Extracted text>
------

Adding a document to describe the MCJIT execution engine implementation.

git-svn-id: https://llvm.org/svn/llvm-project/llvm/trunk@188943 91177308-0d34-0410-b5e6-96231b3b80d8
diff --git a/docs/MCJITDesignAndImplementation.rst b/docs/MCJITDesignAndImplementation.rst
new file mode 100644
index 0000000..2cb6296
--- /dev/null
+++ b/docs/MCJITDesignAndImplementation.rst
@@ -0,0 +1,180 @@
+===============================

+MCJIT Design and Implementation

+===============================

+

+Introduction

+============

+

+This document describes the internal workings of the MCJIT execution

+engine and the RuntimeDyld component.  It is intended as a high level

+overview of the implementation, showing the flow and interactions of

+objects throughout the code generation and dynamic loading process.

+

+Engine Creation

+===============

+

+In most cases, an EngineBuilder object is used to create an instance of

+the MCJIT execution engine.  The EngineBuilder takes an llvm::Module

+object as an argument to its constructor.  The client may then set various

+options that we control the later be passed along to the MCJIT engine,

+including the selection of MCJIT as the engine type to be created.

------

Entries supplied>
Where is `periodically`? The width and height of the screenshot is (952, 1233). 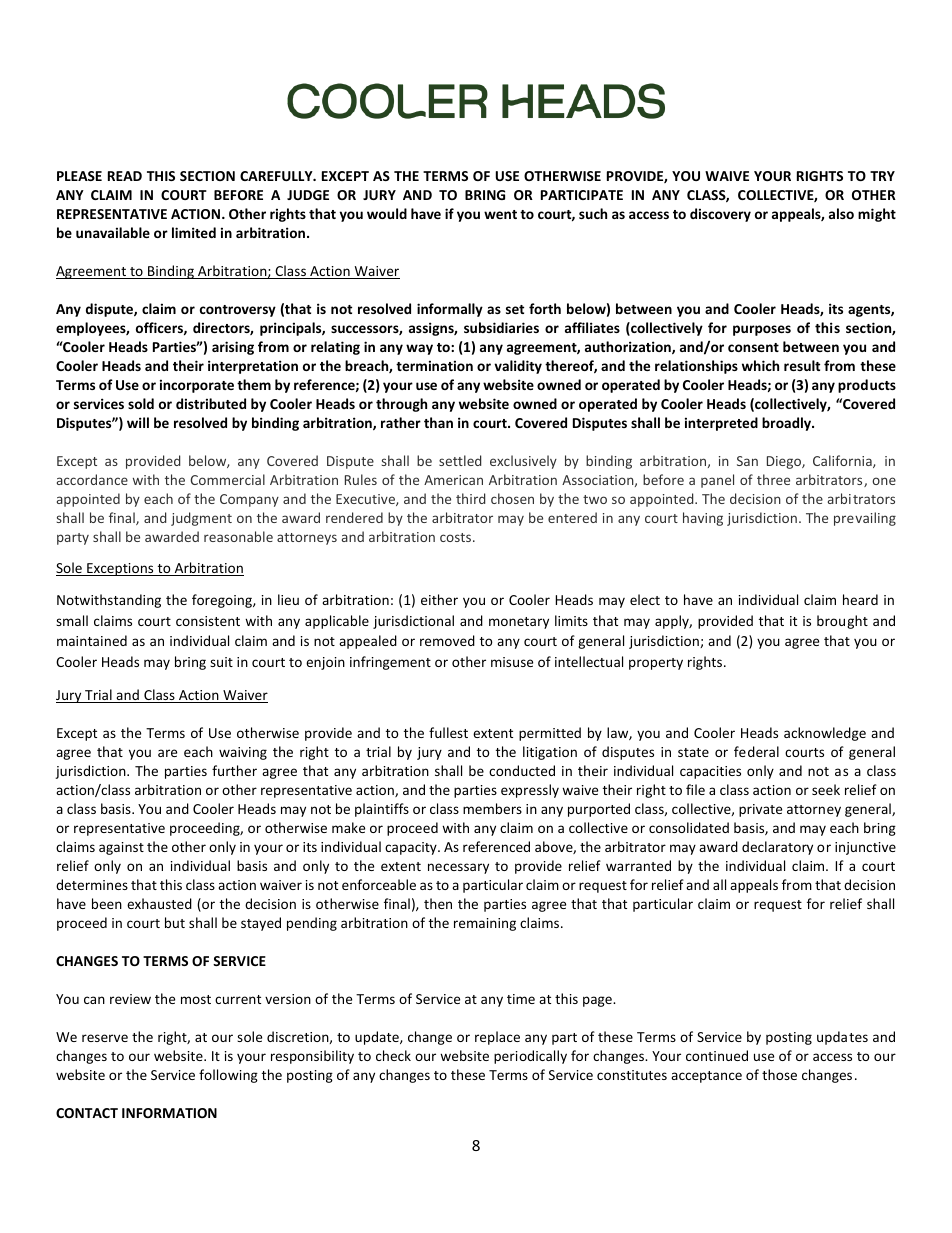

------

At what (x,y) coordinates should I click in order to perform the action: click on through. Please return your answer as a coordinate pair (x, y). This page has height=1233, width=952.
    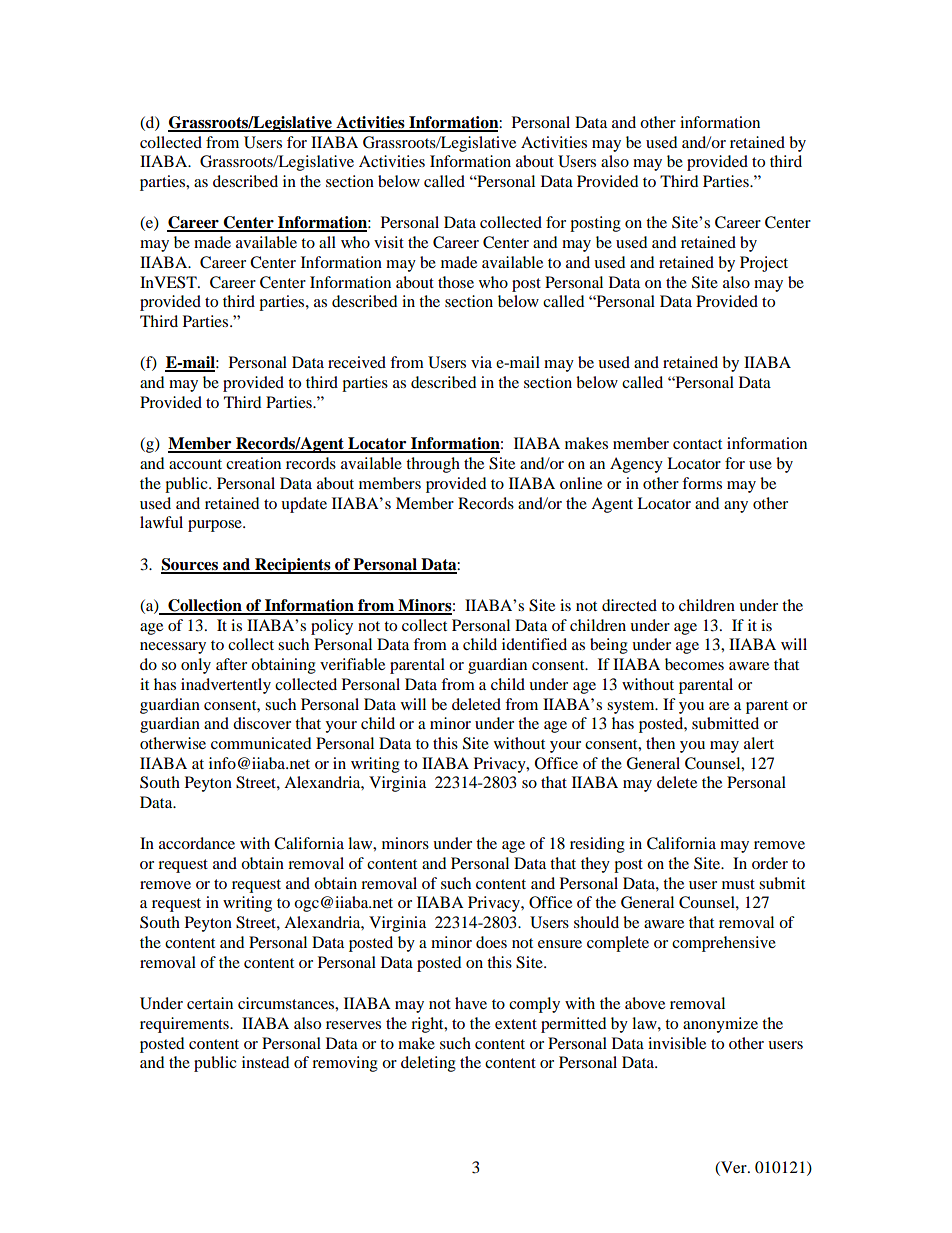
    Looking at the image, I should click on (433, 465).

------

Prompt>
Answer these questions using the MCJIT text:
1. What is the path of the new file that the text adds?
2. Besides the MCJIT execution engine, which component does the document describe the internal workings of?
3. What does the EngineBuilder take as an argument to its constructor?

Full solution>
1. docs/MCJITDesignAndImplementation.rst
2. The RuntimeDyld component
3. An llvm::Module object